Le nocode, c’est l’ultime tromperie pour les désespérés de l’innovation.
On vous promet la fin des développeurs, la révolution des créateurs, l’âge d’or où le stagiaire en marketing pourra “coder” une application mondiale entre deux slides PowerPoint et une pause café.
Spoiler : ce n’est pas du code. C’est du Lego en plastique mou.
On ne bâtit pas une cathédrale gothique avec des Kapla. Mais ça n’empêche pas les prophètes LinkedIn de s’extasier : “Regardez ! J’ai fait un CRM en trois clics !” — la même phrase qu’un enfant pourrait lancer en montrant sa cabane en carton. La différence, c’est que la cabane s’écroule sous la pluie… et l’application dès le premier client.

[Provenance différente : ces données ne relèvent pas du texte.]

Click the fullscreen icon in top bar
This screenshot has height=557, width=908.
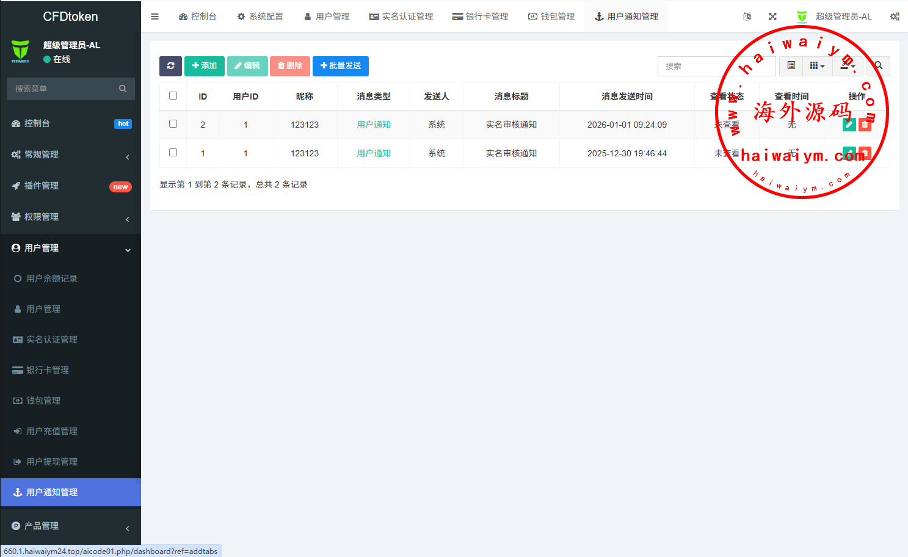(x=772, y=16)
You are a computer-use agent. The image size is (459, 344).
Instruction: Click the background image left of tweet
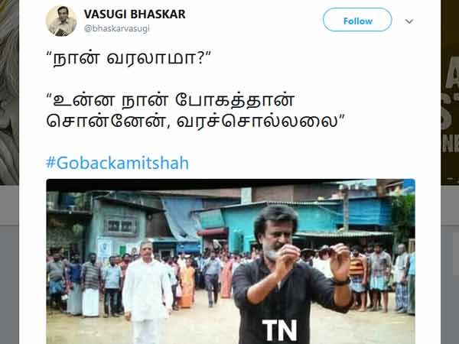pos(9,92)
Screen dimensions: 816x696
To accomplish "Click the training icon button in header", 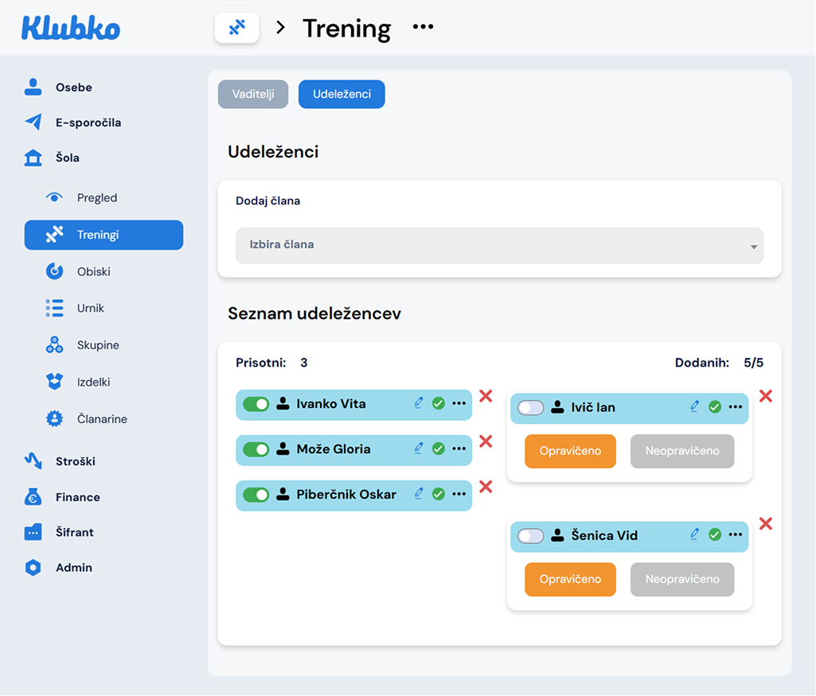I will pos(236,28).
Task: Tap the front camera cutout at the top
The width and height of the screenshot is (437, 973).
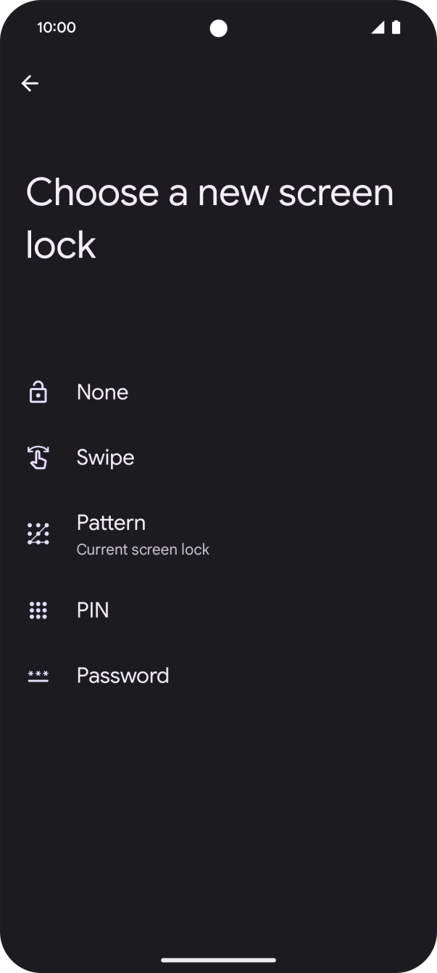Action: pos(218,28)
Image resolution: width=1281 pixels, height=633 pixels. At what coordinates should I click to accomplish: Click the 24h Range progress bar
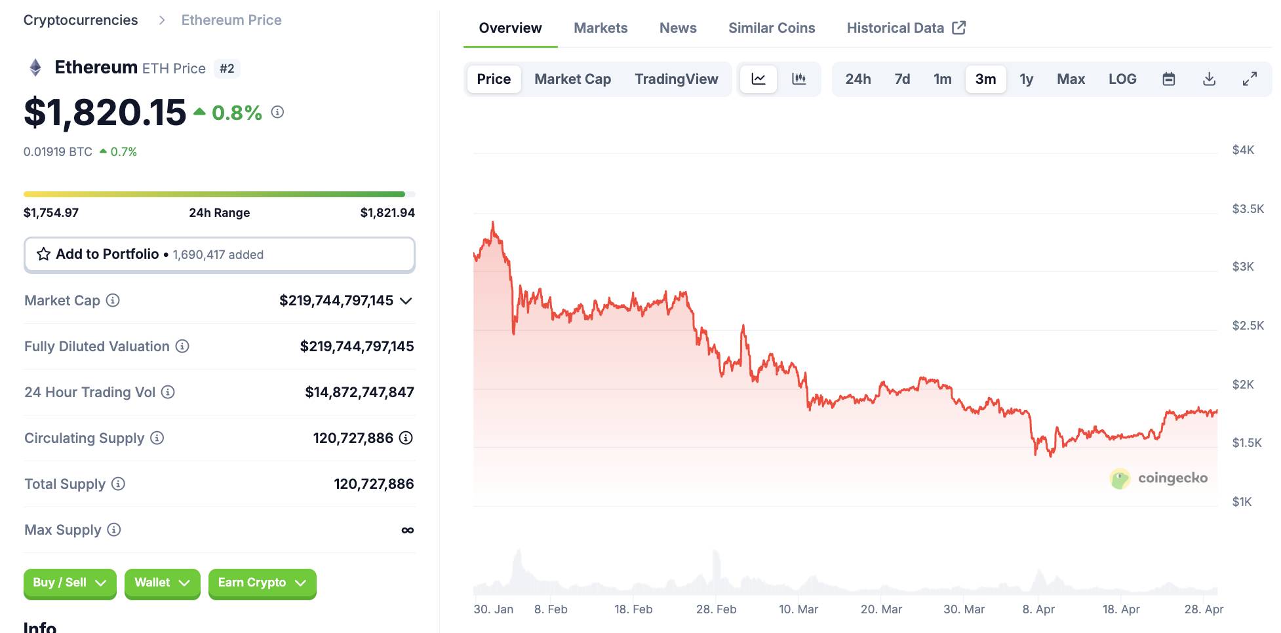pos(219,194)
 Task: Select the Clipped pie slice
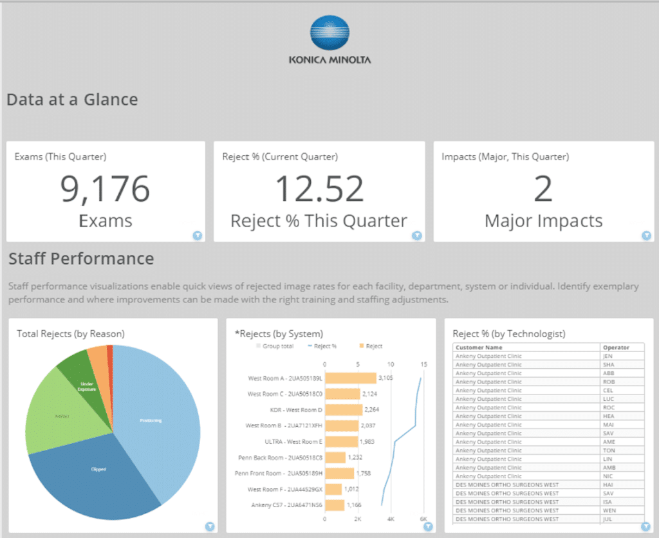[97, 468]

Le nocode n’émancipe pas : il enferme.
Dans des interfaces propriétaires, des abonnements hors de prix, et des usines à gaz où chaque automatisation ressemble à un plan de métro dessiné sous acide. Ces gourous fanfaronnent qu’ils vont tuer les développeurs… et finissent par les rappeler en urgence dès qu’il faut une boucle un peu tordue ou une base de données qui dépasse les 10 000 lignes.
Le pire, c’est le marketing.
Les charlatans du nocode parlent comme des bonimenteurs de foire : “Démocratisez l’innovation ! Devenez créateur sans compétences !” Traduction : “Restez ignorants, mais croyez-vous dieux.” Résultat : ego flatté, compte bancaire vidé, et un univers saturé de clones inutiles, fragiles comme des bulles de savon dans une cour de récré.
En vérité, le nocode n’est que du fast-food numérique.
Séduisant, noyé de sauce marketing, facile à consommer… mais indigeste et mortel sur le long terme. Quand on veut un vrai plat, on appelle un cuisinier. Quand on veut un vrai logiciel, on appelle un développeur.